Value-based care is here to stay
Value-based care is here to stay … If you’re still in the fee-for-service boat, you’re going to drown,” said Tanner, also chief operating officer of Arkos Health
Excerpted from McKnights by Kimberly Marselas
Skilled nursing providers looking to take on risk for long-term viability need to start getting creative, warn two executives in the business of connecting payers and providers in value-based partnerships.
Any new payment alternatives offered by the federal government may offer too little, too late to help post-acute providers thrive after the pandemic, Brian Fuller, CEO of Integrated Care Solutions, said Tuesday. Instead of waiting for a lifeline, he urged providers to seek out and create shared-risk programs within their own networks.
“Whatever comes out of CMMI (The Centers for Medicare & Medicaid Services innovation branch) is highly likely to be directed either at the physician group model, where you’ve got to control a group of TINs (tax-payer identification numbers), which, of course, most SNF operators do not, or it’s going to be a payer-like model dressed up in fee-for-service clothing,” predicted Fuller, whose care management company supports a network of post-acute and hospital providers. “If that’s the trend, then you say, how do we find a way to play? I think it’s some of these creative, sub-cap risk arrangements…. There’s nothing preventing those kinds of relationships — you’ve just got to find the right partner.”
His comments came during the 2021 Synergy Summit executive retreat held in Utah this week. Fuller was joined at a “Fireside Chat” by Eric Tanner, CEO of OnPointe, a skilled nursing operator that has transitioned into a broader company pursuing value-based options across the post-acute continuum.
Tanner referenced an earlier Synergy presentation by former CMS Administrator SeemaVerma, whom he described as saying healthcare was “desperate” for SNF providers willing to take on risk.
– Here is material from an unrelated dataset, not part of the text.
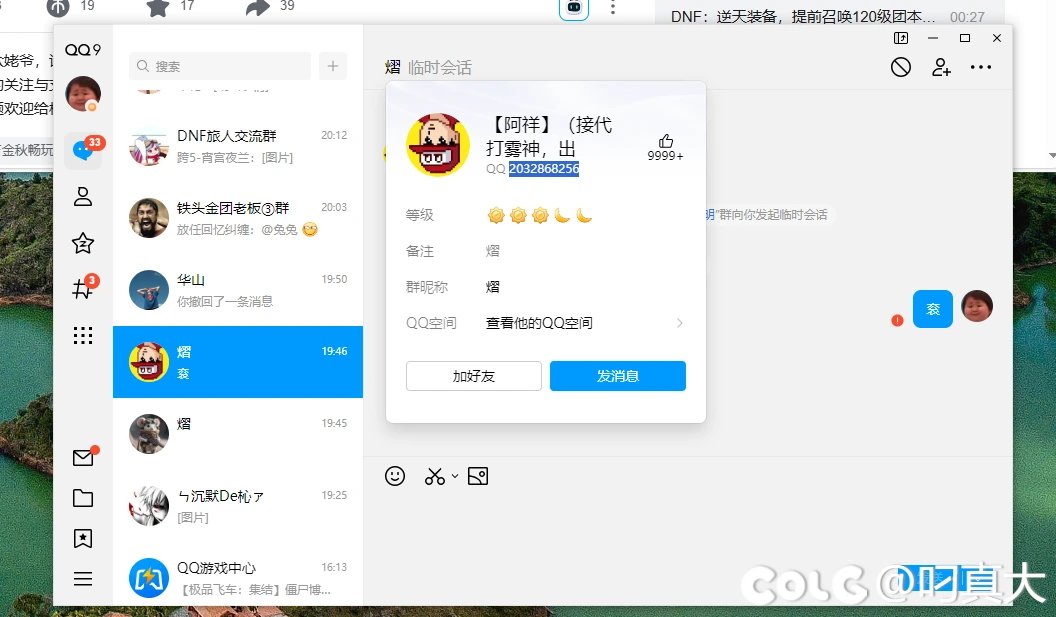Click the 搜索 search field
This screenshot has height=617, width=1056.
[x=220, y=66]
“Value-based care is here to stay … If you’re still in the fee-for-service boat, you’re going to drown,” said Tanner, also chief operating officer of Arkos Health, a new risk-bearing medical group integrating managed care, technology and clinical services. “Value-based care has been very difficult for our industry primarily because, as the CMS administrator mentioned today, the savings have come on the backs of post-acute.”
Navigating without strong VBP options
To better position themselves over the next five to 15 years, post-acute providers should focus on local and regional partnerships, which have become even more important as the number of truly national skilled nursing providers dwindles, Tanner said. His companies aim their efforts on specific states, with services designed to meet needs of the populations there.
Fuller, meanwhile, suggested two specific strategies providers could use when offering to take on risk: shortening length of stay, in part by starting earlier the discharge planning process, which can add at least a day to resident stays; and building well-defined clinical service lines around conditions including congestive heart failure, pneumonia, sepsis and COPD.
Providers shouldn’t hold out for a bundle in which they can control Medicare or Medicaid dollars, Fuller reiterated. While some providers are successfully pursuing the ability to control Medicare lives through Institutional Special Needs Plans, other options remain limited. The Direct Contracting Model, for instance, previously offered a Medicaid Managed Care option, but CMS is not taking applications in 2022.
That said, if a high-needs track for dual-eligibles comes back, it “could be a path forward for SNF operators to take risk,” Fuller said.
Pressure is growing on and within CMS to empower providers with more value-based payment opportunities as a way of ensuring they can continue to operate.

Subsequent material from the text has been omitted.